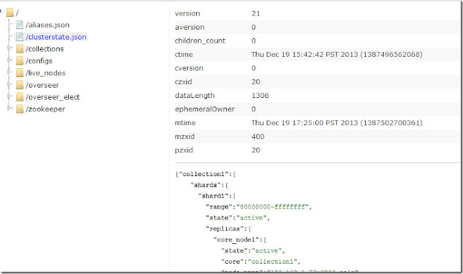This screenshot has height=274, width=463.
Task: Select the /clusterstate.json entry
Action: point(56,36)
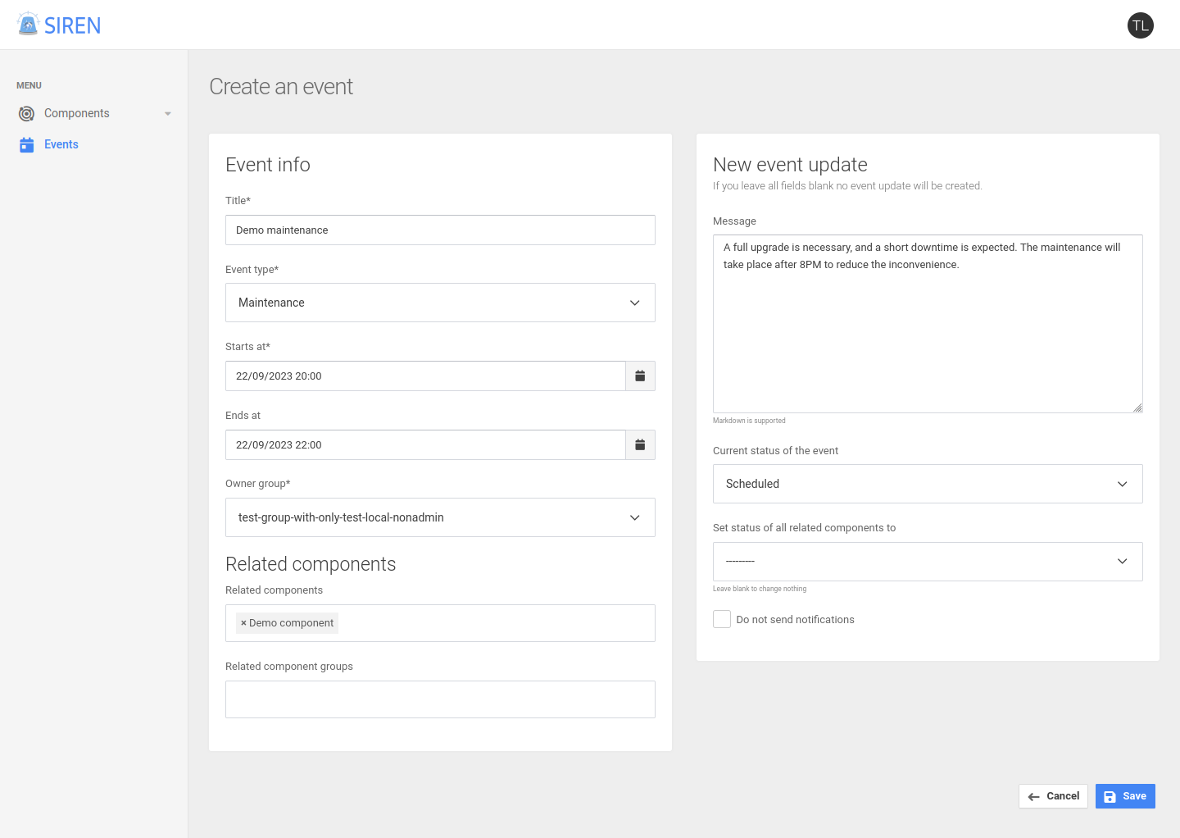Click the Components target icon in sidebar
This screenshot has height=838, width=1180.
coord(27,114)
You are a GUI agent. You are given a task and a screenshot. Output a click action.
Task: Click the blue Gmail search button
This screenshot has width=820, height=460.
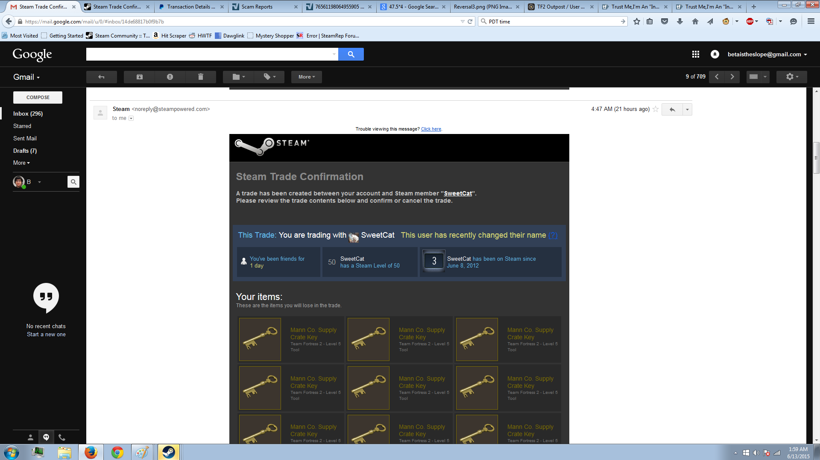(351, 54)
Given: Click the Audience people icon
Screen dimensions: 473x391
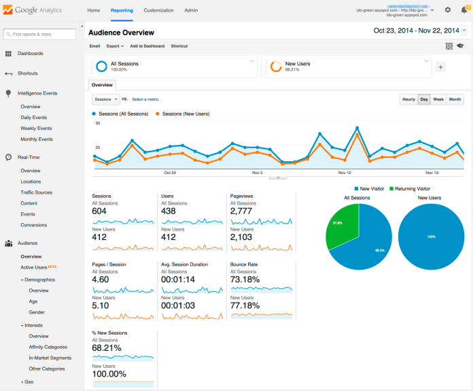Looking at the screenshot, I should tap(8, 243).
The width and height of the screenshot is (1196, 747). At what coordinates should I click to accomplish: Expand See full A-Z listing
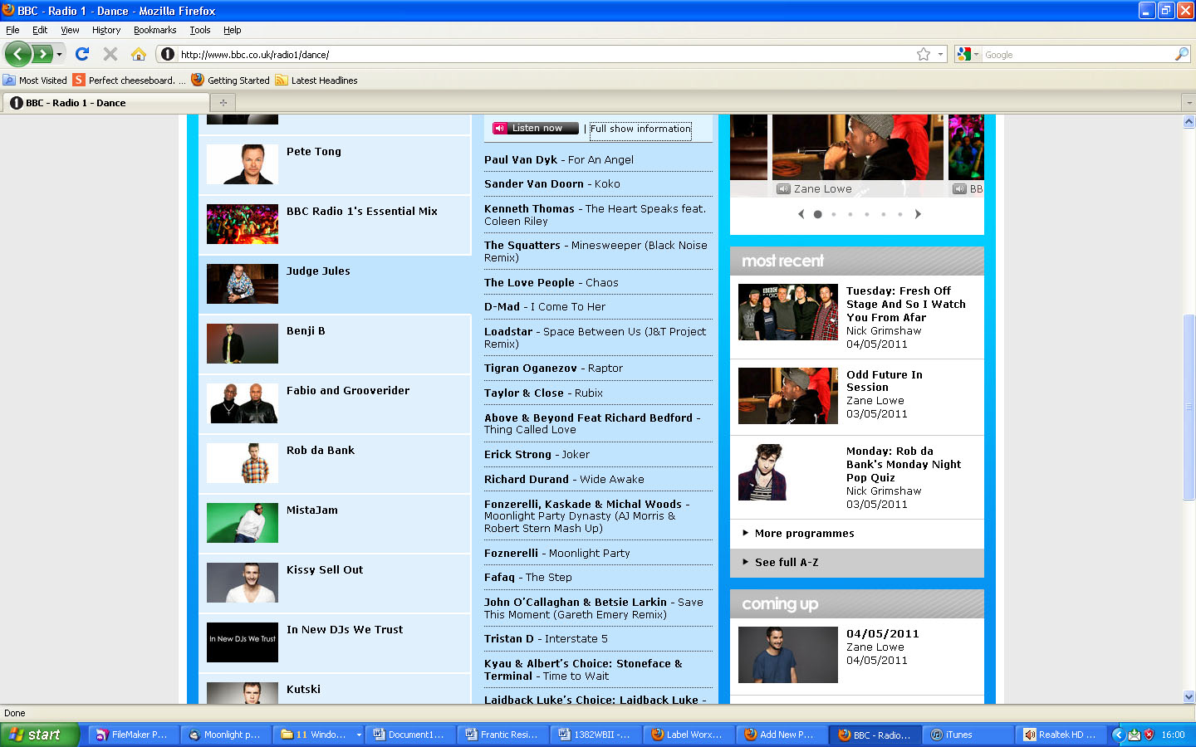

+++

Exercise directions: Each line from the one containing "Task: Click the blue Gmail search button" through the last line of the listing must be copied exactly, and the pictures must not be.

Result for this exercise:
Task: Click the blue Gmail search button
This screenshot has width=820, height=460.
(351, 54)
Given: Click the Audience people icon
Screen dimensions: 473x391
Looking at the screenshot, I should tap(8, 243).
The width and height of the screenshot is (1196, 747). At what coordinates should I click to accomplish: Expand See full A-Z listing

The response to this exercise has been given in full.